Correlation between symmetry breaker position and the preferences of conformationally constrained homopeptides: A molecular dynamics investigation

The conformational tendencies of Calpha,alpha-diethylglycine (Deg)-based peptides have been studied in solution using all atom molecular dynamics simulations. Specifically, the conformational effects of breaking the symmetry of the host Tfa-(Deg)5-OtBu (Tfa, trifluoroacetyl; OtBu, tert-butoxy) pentapeptide with punctual replacements at different sequence positions of one Deg residue by its corresponding guest chiral analogue, L-alpha-aminobutyric acid (L-Abu), have been examined by simulating the following peptides: Tfa-(Deg)5-OtBu, Tfa-(Deg)2-L-Abu-(Deg)2-OtBu, Tfa-(Deg)3-L-Abu-Deg-OtBu, and Tfa-(Deg)4-L-Abu-OtBu. Simulations show that only the Deg homopeptide is able to stabilize a 2.05 helix, even though a kinked arrangement with all the Deg residues adopting a fully-extended conformation was found to be stable when the L-Abu residue is introduced in the middle of the sequence.
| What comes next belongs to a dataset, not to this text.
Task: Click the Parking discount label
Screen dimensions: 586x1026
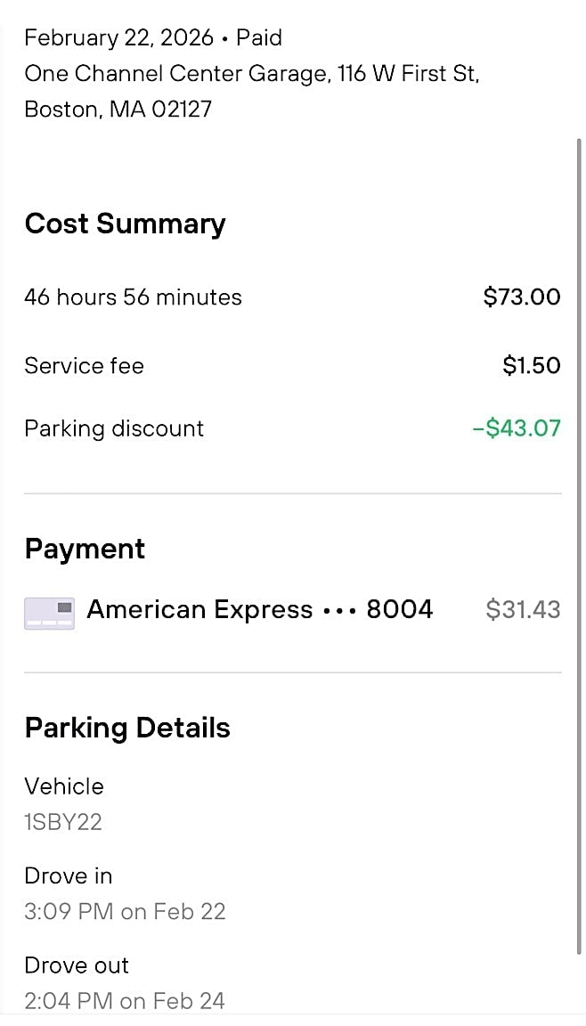Action: 114,428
On the other hand, when the L-Abu residue is closer to the C-end of the sequence, the peptide chain prefers a partially folded 3(10)-helix. Additional simulations on Tfa-(Deg)3-L-Abu-(Deg)3-OtBu highlighted that, when the size of the Deg segments increases, their tendency to adopt a 2.05 helix predominates over the preferred folded conformation of L-Abu. The overall picture extracted after more than 300 ns of molecular dynamics simulation is that breaking the alpha-carbon symmetry of achiral C-alpha-tetrasubstituted amino acids is a promising strategy to build up polypeptides with modulated conformational tendencies.